TASK REQUIREMENTS: What is needed is an exact copy of every line from the one with "The width and" to the end of the entries below, without the pictures.

RECORDS TO USE:
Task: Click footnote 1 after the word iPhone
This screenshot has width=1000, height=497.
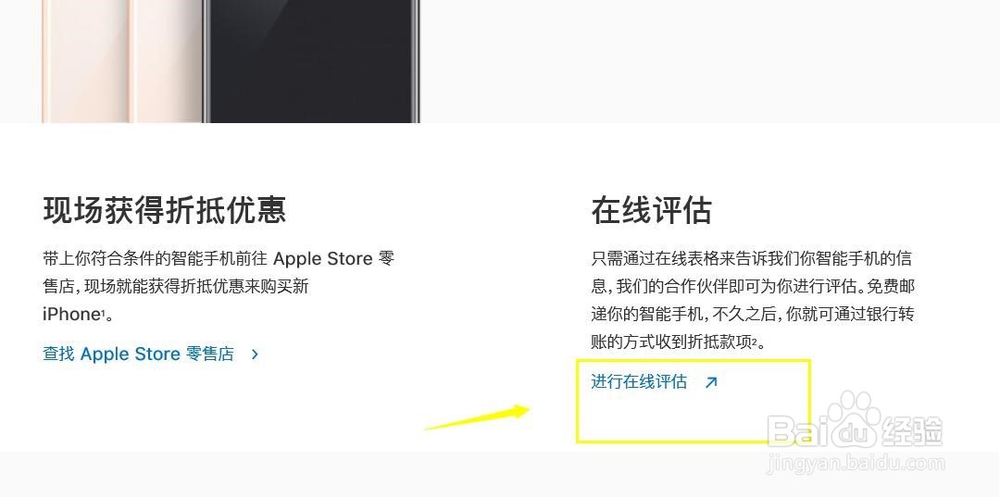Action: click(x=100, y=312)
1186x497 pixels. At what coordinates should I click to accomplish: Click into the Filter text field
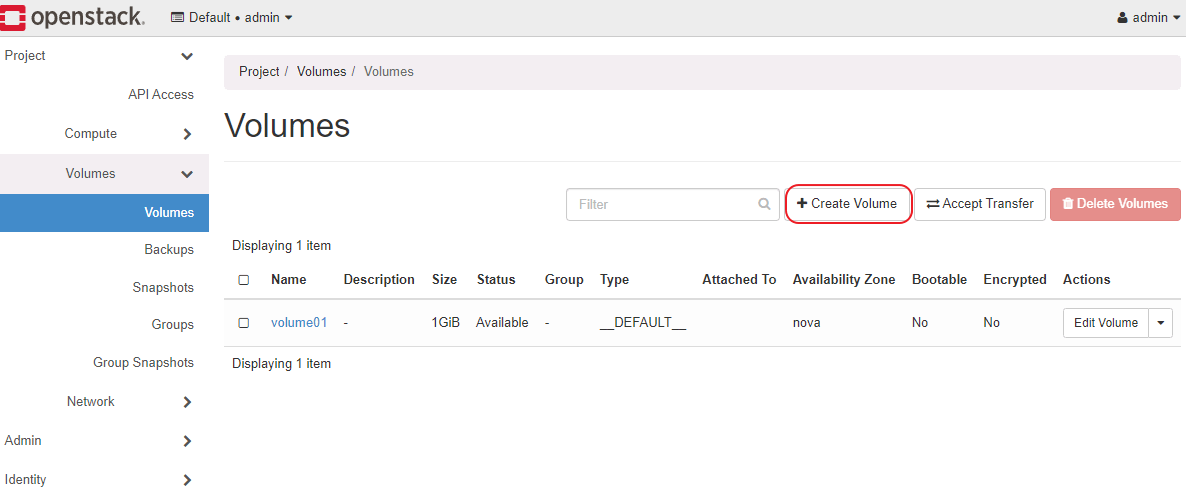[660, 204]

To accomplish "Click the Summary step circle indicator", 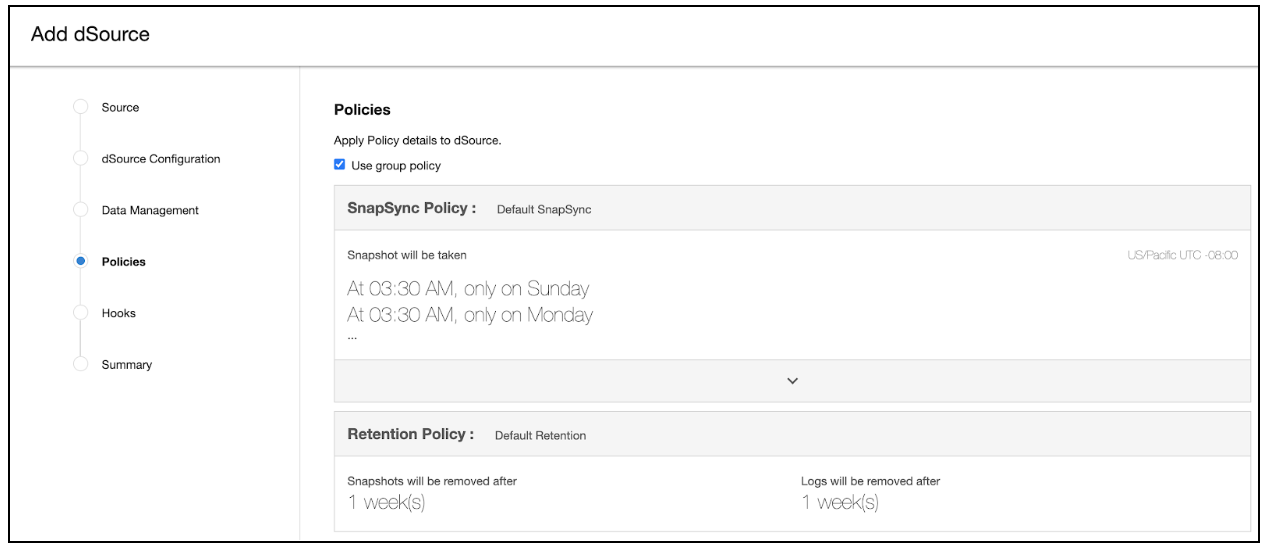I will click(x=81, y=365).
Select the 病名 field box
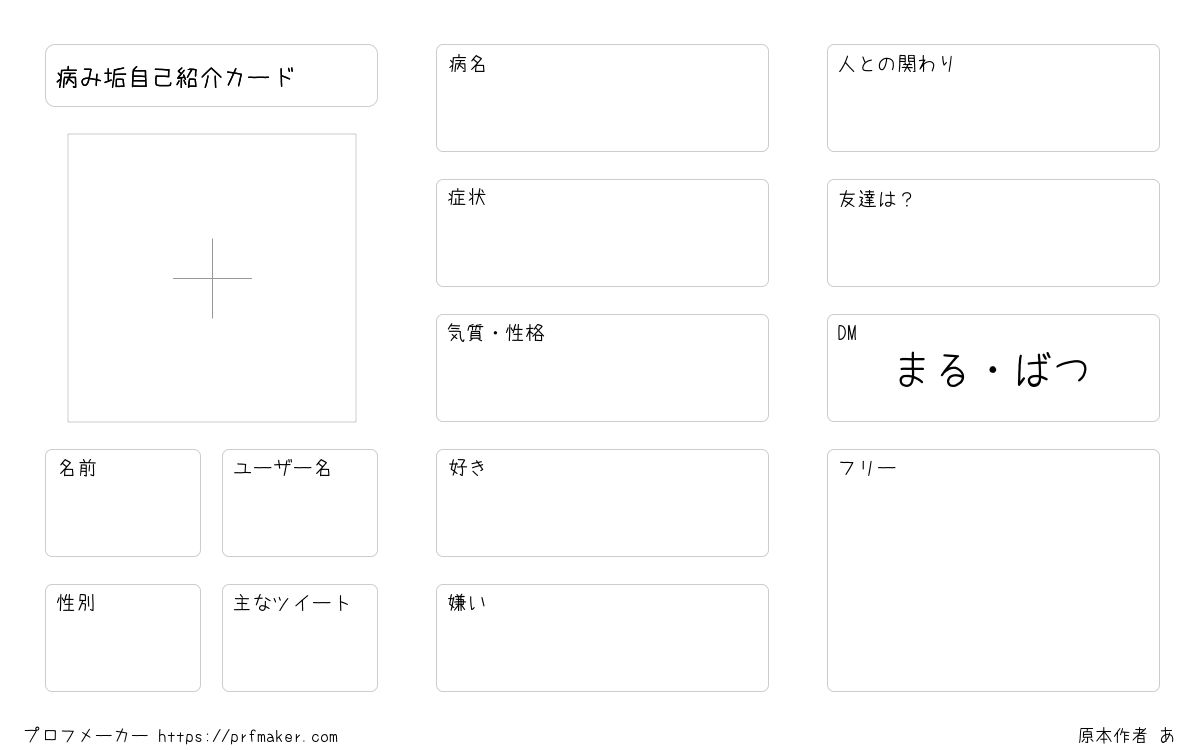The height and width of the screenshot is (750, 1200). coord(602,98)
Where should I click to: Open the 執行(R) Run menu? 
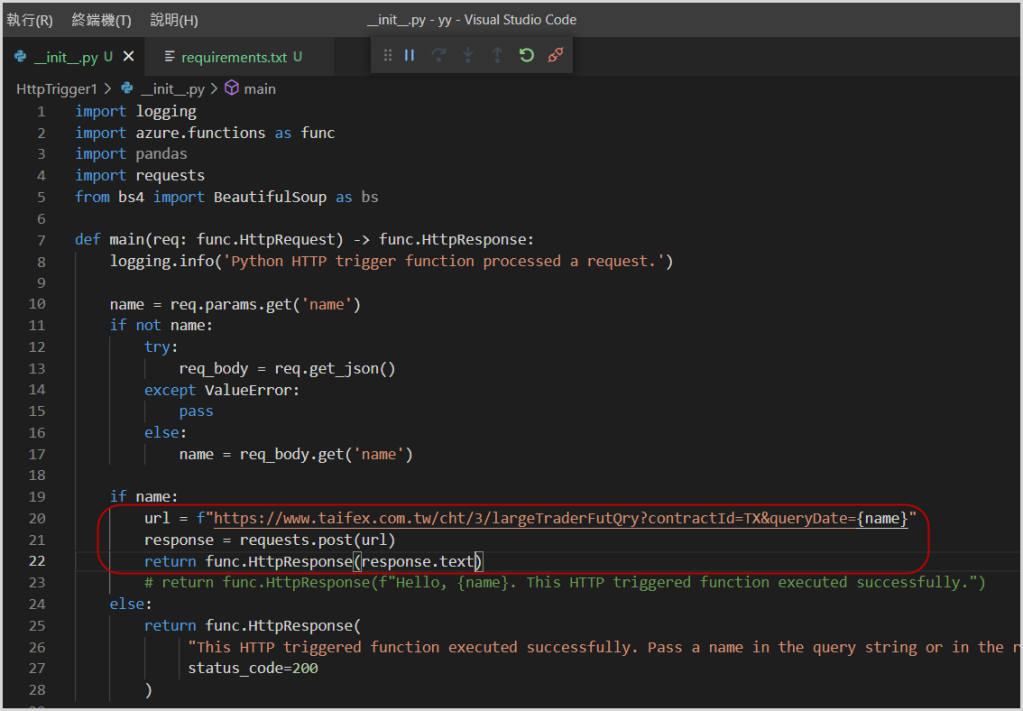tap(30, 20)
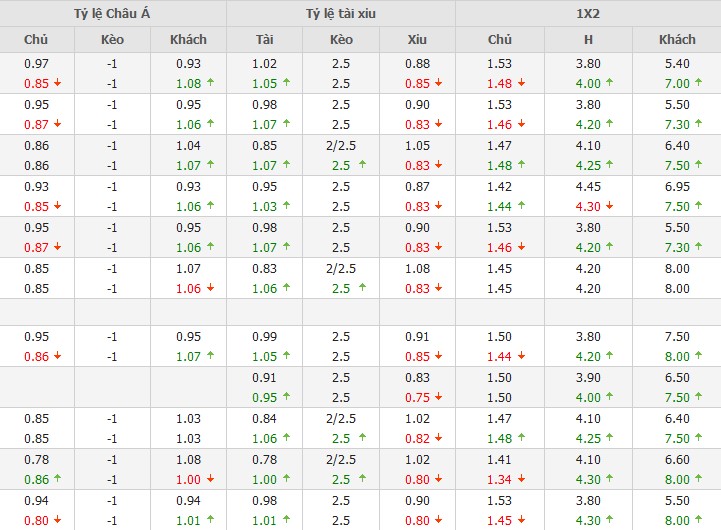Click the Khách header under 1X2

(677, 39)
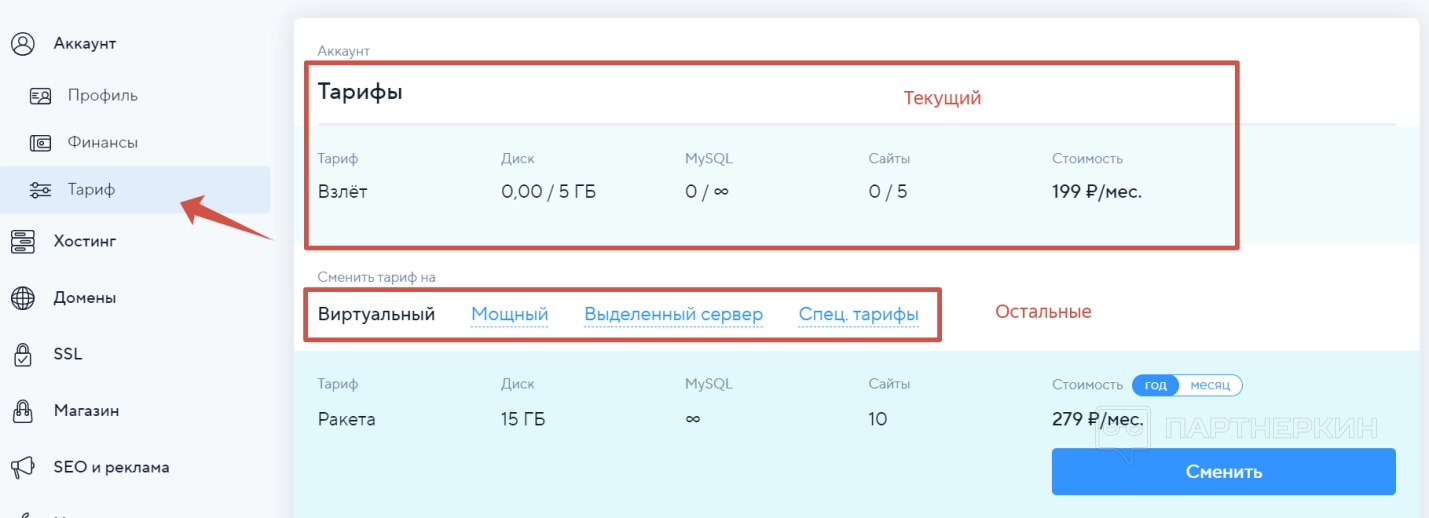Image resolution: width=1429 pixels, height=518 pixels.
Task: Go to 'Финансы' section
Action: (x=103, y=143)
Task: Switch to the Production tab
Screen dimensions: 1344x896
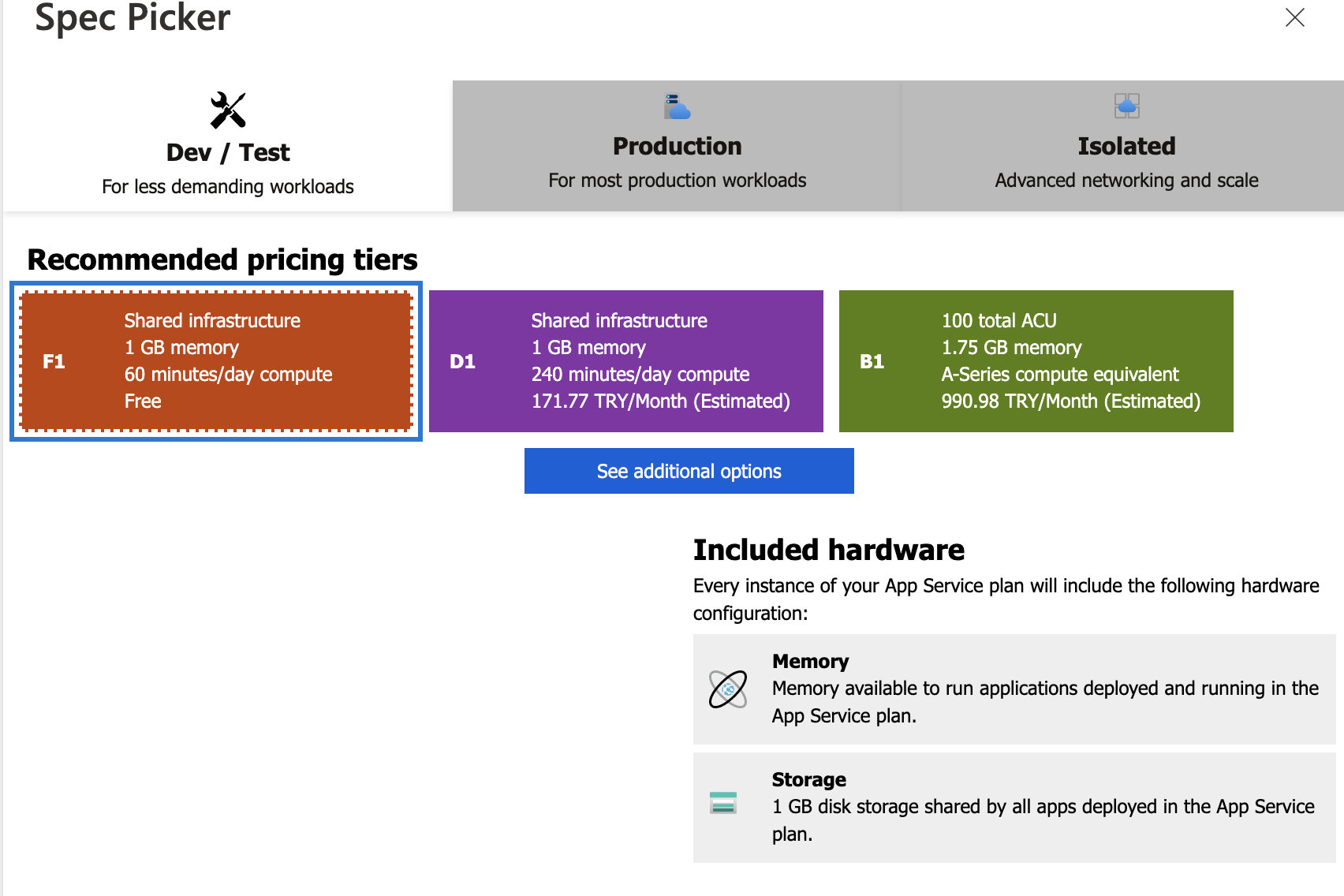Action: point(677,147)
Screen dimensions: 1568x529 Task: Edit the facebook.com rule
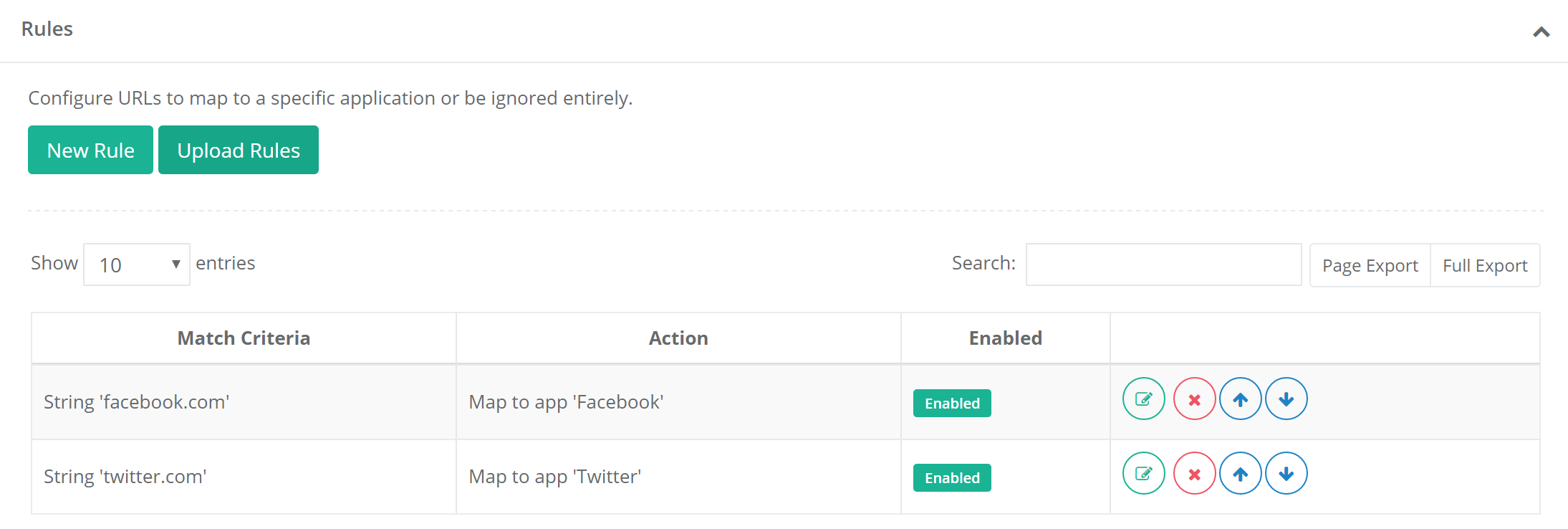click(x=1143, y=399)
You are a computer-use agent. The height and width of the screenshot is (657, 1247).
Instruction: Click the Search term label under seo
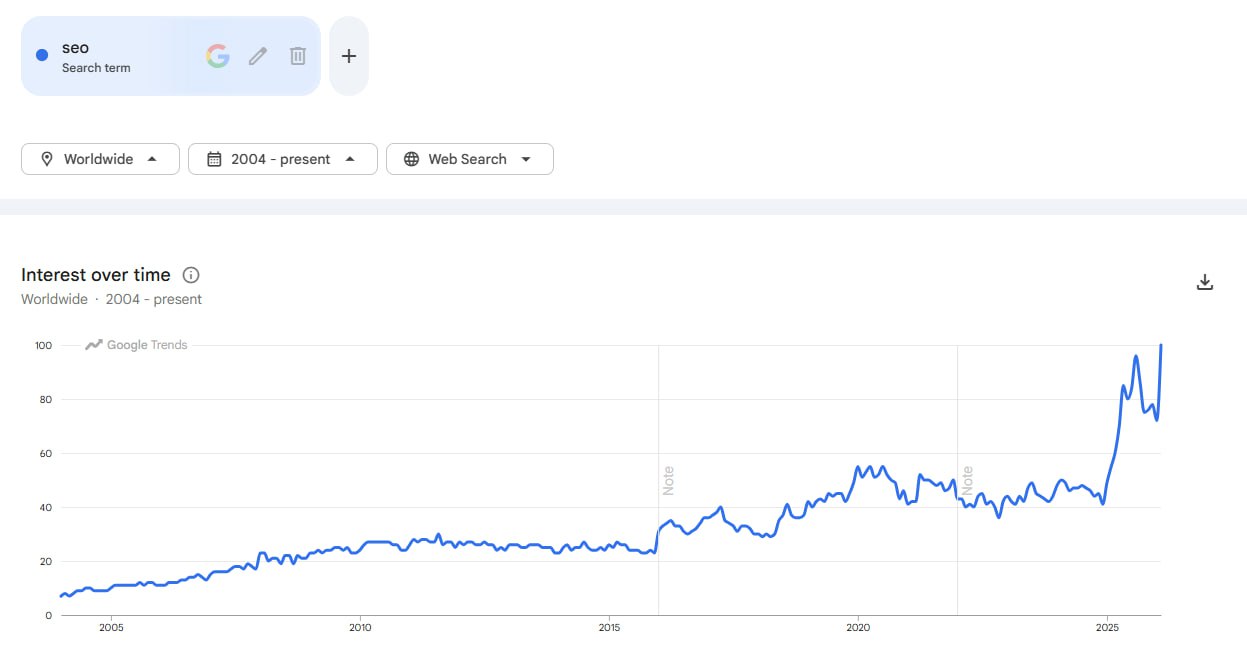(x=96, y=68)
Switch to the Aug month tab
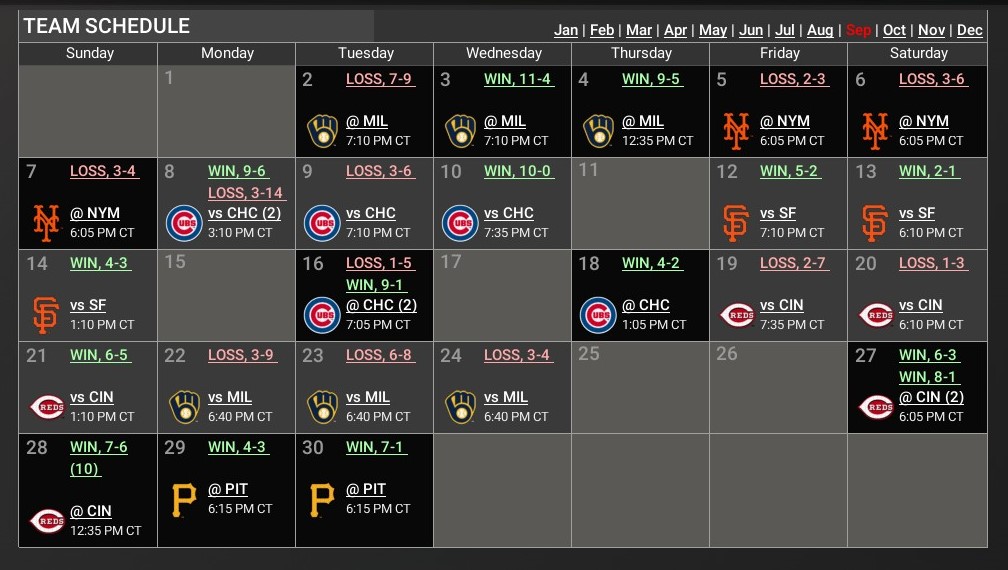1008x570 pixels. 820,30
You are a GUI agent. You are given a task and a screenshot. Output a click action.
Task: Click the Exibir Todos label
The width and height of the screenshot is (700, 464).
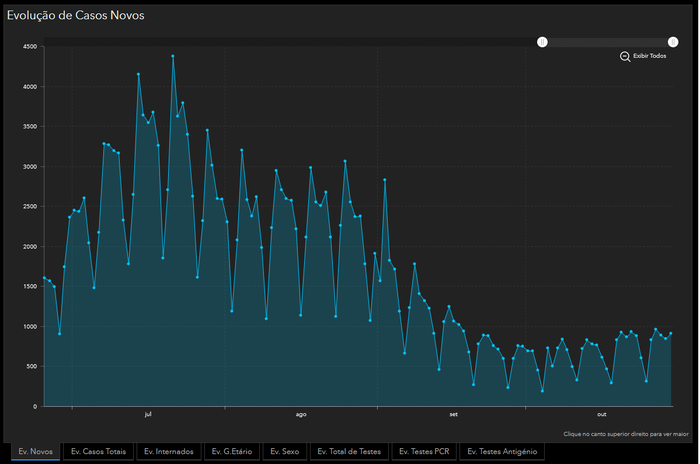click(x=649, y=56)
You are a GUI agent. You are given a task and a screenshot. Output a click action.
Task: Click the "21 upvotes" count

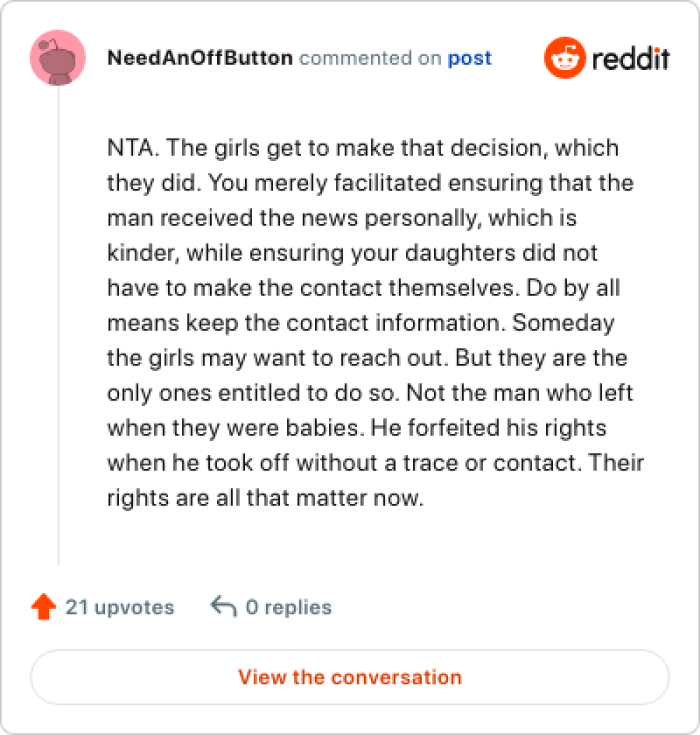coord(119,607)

RESULT OF THE TASK:
The width and height of the screenshot is (700, 464).
click(x=649, y=56)
You are a GUI agent. You are given a task and a screenshot. Output a click action.
Task: Click the "21 upvotes" count

coord(119,607)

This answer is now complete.